◆ **Task requirements**:
Reproduce the lines from the one containing "774x394 pixels." to the one containing "coord(66,463)", swapping "Task" for "Goal" and changing nothing else.

## begin

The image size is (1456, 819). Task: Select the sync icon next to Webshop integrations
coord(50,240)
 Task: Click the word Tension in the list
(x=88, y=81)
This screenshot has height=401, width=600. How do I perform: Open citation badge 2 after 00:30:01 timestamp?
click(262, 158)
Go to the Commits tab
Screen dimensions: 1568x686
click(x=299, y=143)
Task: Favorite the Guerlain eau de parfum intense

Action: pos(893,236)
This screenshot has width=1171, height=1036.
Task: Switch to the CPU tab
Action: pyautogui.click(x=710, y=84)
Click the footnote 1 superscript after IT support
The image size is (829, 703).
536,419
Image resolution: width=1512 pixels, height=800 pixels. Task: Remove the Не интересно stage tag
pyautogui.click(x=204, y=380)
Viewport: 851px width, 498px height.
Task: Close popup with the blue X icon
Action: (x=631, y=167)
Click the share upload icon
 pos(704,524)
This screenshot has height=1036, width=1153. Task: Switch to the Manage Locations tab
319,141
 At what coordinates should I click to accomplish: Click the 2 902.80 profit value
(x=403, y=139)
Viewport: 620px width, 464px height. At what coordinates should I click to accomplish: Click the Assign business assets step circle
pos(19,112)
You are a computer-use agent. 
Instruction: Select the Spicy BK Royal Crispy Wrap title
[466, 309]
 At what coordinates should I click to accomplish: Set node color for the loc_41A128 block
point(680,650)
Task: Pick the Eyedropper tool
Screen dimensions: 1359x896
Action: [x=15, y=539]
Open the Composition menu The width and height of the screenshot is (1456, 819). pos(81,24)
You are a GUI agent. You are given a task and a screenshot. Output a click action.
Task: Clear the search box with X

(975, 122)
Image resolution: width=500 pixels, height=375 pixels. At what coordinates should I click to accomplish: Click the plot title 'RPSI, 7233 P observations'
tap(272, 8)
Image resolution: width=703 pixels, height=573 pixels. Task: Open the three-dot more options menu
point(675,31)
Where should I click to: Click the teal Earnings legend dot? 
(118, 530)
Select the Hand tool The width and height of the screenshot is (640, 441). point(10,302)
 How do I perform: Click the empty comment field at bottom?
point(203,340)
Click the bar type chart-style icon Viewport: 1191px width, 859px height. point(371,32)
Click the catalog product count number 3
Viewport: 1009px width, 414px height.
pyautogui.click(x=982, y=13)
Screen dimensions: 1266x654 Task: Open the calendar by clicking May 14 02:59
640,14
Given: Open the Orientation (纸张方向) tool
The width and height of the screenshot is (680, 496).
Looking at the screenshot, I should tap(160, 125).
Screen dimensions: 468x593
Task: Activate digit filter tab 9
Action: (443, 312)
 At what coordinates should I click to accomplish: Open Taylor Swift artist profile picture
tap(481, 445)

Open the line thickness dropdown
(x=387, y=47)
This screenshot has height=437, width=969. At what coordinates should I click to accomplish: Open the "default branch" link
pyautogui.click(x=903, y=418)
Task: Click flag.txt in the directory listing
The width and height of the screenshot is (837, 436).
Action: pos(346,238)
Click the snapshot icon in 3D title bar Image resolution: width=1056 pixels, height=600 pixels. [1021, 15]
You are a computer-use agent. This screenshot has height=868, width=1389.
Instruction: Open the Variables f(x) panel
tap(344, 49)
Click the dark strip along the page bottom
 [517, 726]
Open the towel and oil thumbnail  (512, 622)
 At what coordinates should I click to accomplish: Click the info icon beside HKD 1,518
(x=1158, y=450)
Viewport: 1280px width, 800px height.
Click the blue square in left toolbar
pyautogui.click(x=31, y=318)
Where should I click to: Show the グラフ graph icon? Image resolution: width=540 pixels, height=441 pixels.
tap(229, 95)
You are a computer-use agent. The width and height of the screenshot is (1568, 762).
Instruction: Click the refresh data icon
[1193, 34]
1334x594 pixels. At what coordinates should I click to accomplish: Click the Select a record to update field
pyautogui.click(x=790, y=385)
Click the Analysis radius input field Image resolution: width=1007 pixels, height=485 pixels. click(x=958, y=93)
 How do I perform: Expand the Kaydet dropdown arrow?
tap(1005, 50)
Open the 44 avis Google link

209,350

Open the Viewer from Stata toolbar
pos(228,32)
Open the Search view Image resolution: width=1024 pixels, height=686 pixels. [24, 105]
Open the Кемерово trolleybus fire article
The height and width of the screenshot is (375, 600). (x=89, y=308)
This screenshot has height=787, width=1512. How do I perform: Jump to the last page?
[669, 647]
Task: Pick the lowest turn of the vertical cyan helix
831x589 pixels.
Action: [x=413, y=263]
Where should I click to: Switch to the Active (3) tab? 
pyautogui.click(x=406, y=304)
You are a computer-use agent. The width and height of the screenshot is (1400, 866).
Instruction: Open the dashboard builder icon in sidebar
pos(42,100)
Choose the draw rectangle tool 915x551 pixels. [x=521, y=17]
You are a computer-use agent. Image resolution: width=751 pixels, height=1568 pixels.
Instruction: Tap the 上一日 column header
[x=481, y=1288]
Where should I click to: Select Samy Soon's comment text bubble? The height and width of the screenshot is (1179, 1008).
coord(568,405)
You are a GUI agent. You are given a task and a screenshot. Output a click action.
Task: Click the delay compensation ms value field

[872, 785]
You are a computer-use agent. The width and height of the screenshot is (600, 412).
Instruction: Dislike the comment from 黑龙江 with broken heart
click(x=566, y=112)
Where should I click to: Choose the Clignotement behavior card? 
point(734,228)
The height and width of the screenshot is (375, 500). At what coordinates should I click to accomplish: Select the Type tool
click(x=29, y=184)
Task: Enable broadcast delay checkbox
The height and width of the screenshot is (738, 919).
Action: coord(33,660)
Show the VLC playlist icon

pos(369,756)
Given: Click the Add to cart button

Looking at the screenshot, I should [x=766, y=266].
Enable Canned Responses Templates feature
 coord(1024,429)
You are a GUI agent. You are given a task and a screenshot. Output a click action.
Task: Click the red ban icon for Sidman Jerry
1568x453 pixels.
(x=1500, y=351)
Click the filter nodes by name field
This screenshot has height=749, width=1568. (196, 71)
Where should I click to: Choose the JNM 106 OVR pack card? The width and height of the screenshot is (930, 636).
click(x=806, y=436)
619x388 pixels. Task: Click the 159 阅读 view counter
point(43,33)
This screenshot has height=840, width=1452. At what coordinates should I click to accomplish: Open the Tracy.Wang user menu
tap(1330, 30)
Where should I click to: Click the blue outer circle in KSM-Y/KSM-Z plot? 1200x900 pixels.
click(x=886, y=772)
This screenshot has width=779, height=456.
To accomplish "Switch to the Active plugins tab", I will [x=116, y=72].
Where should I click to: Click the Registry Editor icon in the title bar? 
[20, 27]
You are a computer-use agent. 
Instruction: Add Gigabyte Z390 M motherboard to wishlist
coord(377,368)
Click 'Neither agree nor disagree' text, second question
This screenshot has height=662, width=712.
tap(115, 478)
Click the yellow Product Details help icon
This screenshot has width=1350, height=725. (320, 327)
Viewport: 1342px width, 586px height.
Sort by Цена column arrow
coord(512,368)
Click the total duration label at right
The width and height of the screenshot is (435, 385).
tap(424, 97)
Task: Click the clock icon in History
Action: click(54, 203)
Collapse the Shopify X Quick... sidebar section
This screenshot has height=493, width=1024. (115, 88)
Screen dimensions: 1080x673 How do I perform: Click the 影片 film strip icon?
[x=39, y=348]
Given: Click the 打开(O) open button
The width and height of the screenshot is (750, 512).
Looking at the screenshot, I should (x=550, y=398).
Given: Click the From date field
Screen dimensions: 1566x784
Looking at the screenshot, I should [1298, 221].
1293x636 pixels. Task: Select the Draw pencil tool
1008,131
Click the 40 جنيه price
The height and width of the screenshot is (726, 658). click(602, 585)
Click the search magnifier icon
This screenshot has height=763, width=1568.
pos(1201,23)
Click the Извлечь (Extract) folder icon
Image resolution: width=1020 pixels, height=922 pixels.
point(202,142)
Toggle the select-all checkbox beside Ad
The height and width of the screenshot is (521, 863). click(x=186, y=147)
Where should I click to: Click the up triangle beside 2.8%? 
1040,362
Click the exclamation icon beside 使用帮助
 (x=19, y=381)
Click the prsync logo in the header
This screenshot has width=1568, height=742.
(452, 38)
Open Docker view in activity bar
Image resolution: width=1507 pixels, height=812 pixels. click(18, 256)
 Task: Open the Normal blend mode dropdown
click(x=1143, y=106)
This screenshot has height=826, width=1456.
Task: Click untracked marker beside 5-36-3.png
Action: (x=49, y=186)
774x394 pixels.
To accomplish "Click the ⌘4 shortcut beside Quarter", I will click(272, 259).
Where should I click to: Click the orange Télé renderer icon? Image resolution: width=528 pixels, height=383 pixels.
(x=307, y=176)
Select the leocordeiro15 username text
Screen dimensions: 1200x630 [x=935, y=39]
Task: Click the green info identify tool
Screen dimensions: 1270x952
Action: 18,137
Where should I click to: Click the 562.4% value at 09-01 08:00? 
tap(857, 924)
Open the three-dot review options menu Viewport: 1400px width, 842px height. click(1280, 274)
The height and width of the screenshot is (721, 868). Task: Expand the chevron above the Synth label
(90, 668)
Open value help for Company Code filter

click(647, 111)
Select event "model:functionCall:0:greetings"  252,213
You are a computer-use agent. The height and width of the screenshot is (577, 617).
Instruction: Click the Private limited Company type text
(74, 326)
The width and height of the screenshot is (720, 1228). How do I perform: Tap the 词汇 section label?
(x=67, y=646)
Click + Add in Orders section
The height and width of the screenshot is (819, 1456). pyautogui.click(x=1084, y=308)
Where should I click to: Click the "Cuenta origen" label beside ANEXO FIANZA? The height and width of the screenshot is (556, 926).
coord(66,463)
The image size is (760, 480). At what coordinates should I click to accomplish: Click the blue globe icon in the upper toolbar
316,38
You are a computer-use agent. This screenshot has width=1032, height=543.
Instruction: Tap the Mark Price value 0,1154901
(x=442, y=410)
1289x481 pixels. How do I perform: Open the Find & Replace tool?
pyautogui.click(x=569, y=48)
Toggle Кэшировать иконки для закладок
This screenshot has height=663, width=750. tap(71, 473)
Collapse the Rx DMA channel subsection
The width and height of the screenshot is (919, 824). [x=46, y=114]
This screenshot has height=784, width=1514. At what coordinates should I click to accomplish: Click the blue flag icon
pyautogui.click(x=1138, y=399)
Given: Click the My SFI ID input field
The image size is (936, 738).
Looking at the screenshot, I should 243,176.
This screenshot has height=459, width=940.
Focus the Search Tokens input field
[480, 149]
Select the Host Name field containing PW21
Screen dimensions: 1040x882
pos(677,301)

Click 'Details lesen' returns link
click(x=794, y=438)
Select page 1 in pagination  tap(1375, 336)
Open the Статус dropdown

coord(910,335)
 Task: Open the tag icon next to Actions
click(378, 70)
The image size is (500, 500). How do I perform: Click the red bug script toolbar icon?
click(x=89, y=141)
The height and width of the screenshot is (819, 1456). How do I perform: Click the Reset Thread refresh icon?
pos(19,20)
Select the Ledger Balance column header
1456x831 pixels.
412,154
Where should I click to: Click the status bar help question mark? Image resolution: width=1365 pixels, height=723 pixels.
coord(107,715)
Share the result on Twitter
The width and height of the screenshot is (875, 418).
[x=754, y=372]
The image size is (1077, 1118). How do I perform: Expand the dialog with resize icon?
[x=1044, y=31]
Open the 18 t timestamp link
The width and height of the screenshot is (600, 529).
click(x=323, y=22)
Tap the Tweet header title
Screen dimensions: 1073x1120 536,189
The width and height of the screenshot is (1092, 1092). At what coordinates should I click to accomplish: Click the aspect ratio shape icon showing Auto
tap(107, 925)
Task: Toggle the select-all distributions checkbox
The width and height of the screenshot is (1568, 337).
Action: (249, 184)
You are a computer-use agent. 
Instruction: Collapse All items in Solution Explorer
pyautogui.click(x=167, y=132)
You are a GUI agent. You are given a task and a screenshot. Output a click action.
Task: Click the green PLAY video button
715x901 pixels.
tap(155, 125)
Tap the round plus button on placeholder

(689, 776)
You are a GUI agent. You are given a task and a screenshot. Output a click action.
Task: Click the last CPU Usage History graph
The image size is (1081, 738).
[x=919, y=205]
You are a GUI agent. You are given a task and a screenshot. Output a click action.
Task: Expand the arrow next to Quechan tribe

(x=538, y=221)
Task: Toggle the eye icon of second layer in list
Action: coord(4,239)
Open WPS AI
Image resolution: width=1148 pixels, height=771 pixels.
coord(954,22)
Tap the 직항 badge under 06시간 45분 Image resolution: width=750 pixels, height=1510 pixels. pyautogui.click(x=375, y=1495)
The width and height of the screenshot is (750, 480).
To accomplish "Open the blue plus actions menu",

## end

◆ **Exercise response**:
774x394 pixels.
To accomplish "Click the ⌘4 shortcut beside Quarter", I will click(272, 259).
Where should I click to: Click the orange Télé renderer icon? Image resolution: width=528 pixels, height=383 pixels.
(x=307, y=176)
Select the leocordeiro15 username text
Screen dimensions: 1200x630 [x=935, y=39]
Goal: Click the green info identify tool
Screen dimensions: 1270x952
Action: 18,137
Where should I click to: Click the 562.4% value at 09-01 08:00? 
tap(857, 924)
Open the three-dot review options menu Viewport: 1400px width, 842px height. click(1280, 274)
The height and width of the screenshot is (721, 868). Goal: Expand the chevron above the Synth label
(90, 668)
Open value help for Company Code filter

click(647, 111)
Select event "model:functionCall:0:greetings"  252,213
You are a computer-use agent. The height and width of the screenshot is (577, 617).
Instruction: Click the Private limited Company type text
(74, 326)
The width and height of the screenshot is (720, 1228). How do I perform: Tap the 词汇 section label?
(x=67, y=646)
Click + Add in Orders section
The height and width of the screenshot is (819, 1456). pyautogui.click(x=1084, y=308)
Where should I click to: Click the "Cuenta origen" label beside ANEXO FIANZA? The height and width of the screenshot is (556, 926).
coord(66,463)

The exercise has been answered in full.